Martech has a bias problem. It is a problem that continues to haunt digital marketers and platforms, capture headlines, and create reputational and legal risk for brands. It is also an opportunity to examine the implicit bias impacting how we, as digital marketers, think about the complexities and nuances of people and communities. At Kinesso, we are deeply committed to delivering consumer experiences that are respectful, fair, and create value for stakeholders, especially individuals. Instead of chasing data points, teams across Kinesso are pursuing human understanding.
A vital component of delivering respectful experiences to people is acknowledging the inherent bias in the data ecosystem. This may show up in the form of algorithmic bias by machines, survey bias in collection practices, or confirmation bias in how audience data is interpreted and applied. Bias is especially prevalent in data representing BIPOC communities, resulting in mis or under representation. The result can skew strategic insight, detrimentally impact campaign performance, reinforce stereotypes, and deepen societal inequity. There is a lot at stake. This is not just about impressions, clicks, reach, or frequency. It is about how we see one another, not simply as consumers, but as human beings, with rich cultural and racial identities, values, and belief systems—and how that translates into the audiences that we are designing.
When an IPG partner agency approached Kinesso to support their latest campaign for travel brand Black & Abroad, it presented an opportunity to pilot an innovative connection with Black audiences. This agency created BlackElevationMap.com, an interactive experience of the United States highlighting Black population data, historical marketers, Black-owned businesses, and social media activity. The map was designed to encourage Black travelers to explore the United States through the lens of community and cultural engagement. We at Kinesso built upon our existing data to design the ideal audience to target and drive to the map.
We started with research into culture, values, and beliefs. We opted not to check a “Black” racial qualifier in our data selection. Instead, we relied on internal and external research to identify the behaviors, preferences, lifestyle, and values of Black travelers and what is influencing their travel decisions.

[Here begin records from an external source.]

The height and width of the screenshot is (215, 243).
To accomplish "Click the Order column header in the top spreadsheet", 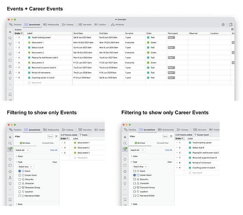I will coord(18,33).
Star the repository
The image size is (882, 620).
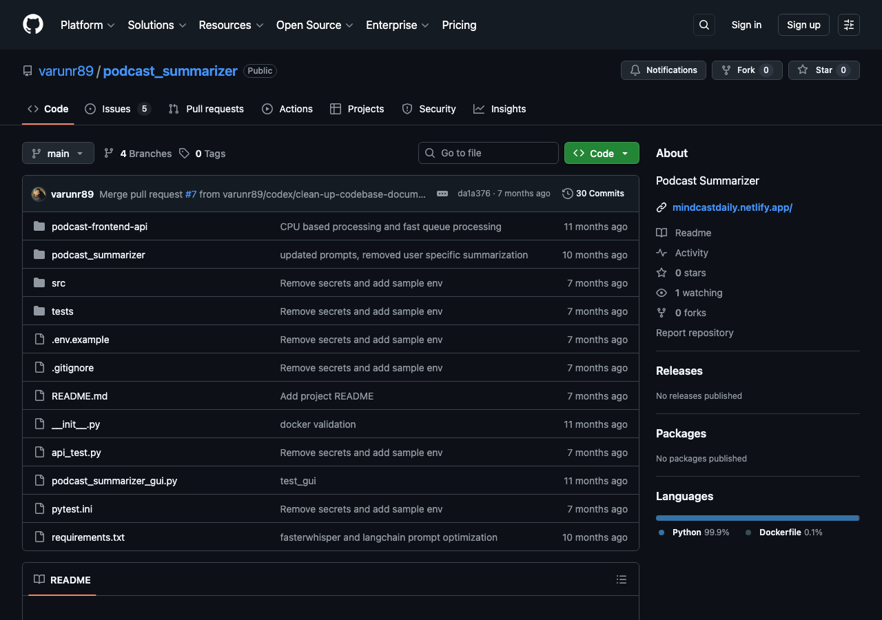click(x=823, y=70)
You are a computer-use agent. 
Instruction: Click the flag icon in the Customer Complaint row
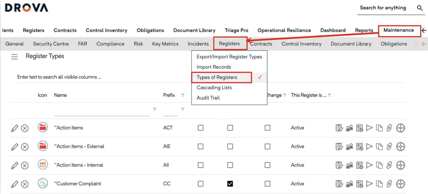pyautogui.click(x=369, y=184)
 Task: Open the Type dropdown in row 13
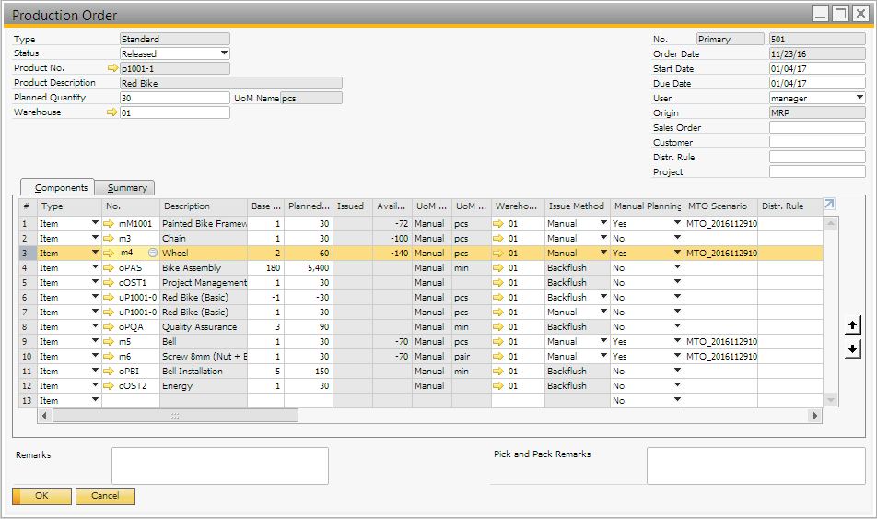(x=95, y=401)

Research reports we’ve reviewed gave us insight into changing behaviors and attitudes during the pandemic. We also created addressable data attributes around the importance of race/identity, cultural traditions, and honoring ancestry – all attitudes that would indicate interest in the Black Elevation Map. In combination with our rich Kinesso audience data, this enabled us to create a High Value Audience (HVA) of 10M+ individuals who possess attitudes and beliefs that predisposed them to be a Black American interested in domestic travel.

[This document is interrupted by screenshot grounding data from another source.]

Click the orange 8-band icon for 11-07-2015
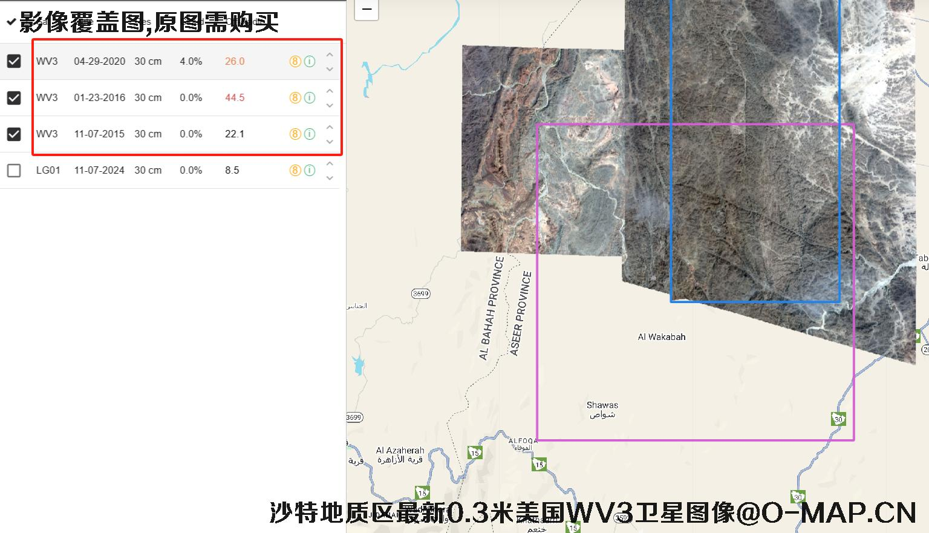Viewport: 929px width, 533px height. 295,134
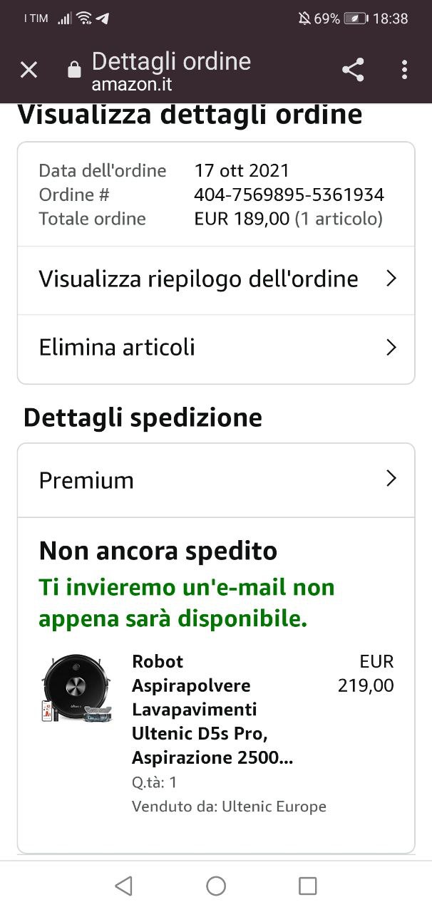
Task: Tap the robot vacuum product thumbnail
Action: [77, 688]
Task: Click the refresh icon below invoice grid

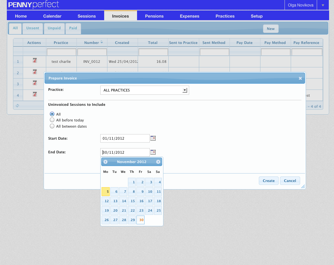Action: (17, 106)
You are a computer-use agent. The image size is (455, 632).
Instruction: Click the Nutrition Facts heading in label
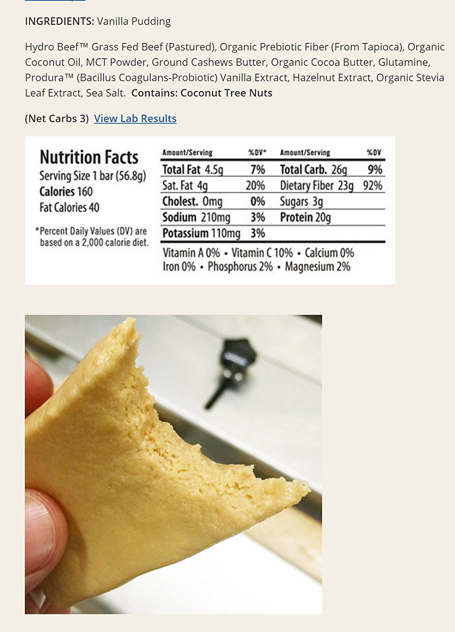(89, 157)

To ensure that our HVAs reached actual Black-identifying audiences, our addressable buying teams designed a media plan that sought out relevant contextual environments aligned to the data attributes in our audience definition. Contextual areas around African American history, Black culture, Black travel, and Black community were identified. Within social environments, seed audiences were constructed based on audiences engaging with the Black & Abroad content. We also leveraged our IMPACT Marketplace of BIPOC-owned media properties.
Teams across Kinesso dedicated 1000+ hours designing, executing, and managing this pro bono campaign. Overall, audience match rates, traffic and engagement with the Black Elevation Map are strong.
Data is meaningless without the context of a story. Throughout my career in advertising, I have recognized the need for greater insight into BIPOC communities to leverage the data more effectively in uncovering the broader story. In the future, I would like to see a marriage between advertising and academia, which connects Audience Designers/Planners/Strategists to panels of scholars for personal education and professional insight. While Kinesso Data Scientists work to solve algorithmic bias from a data integrity perspective, so too must Audience Strategists educate themselves on cultural and behavioral trends. This becomes an essential bias-mitigating filter to the data, and it is only the first step.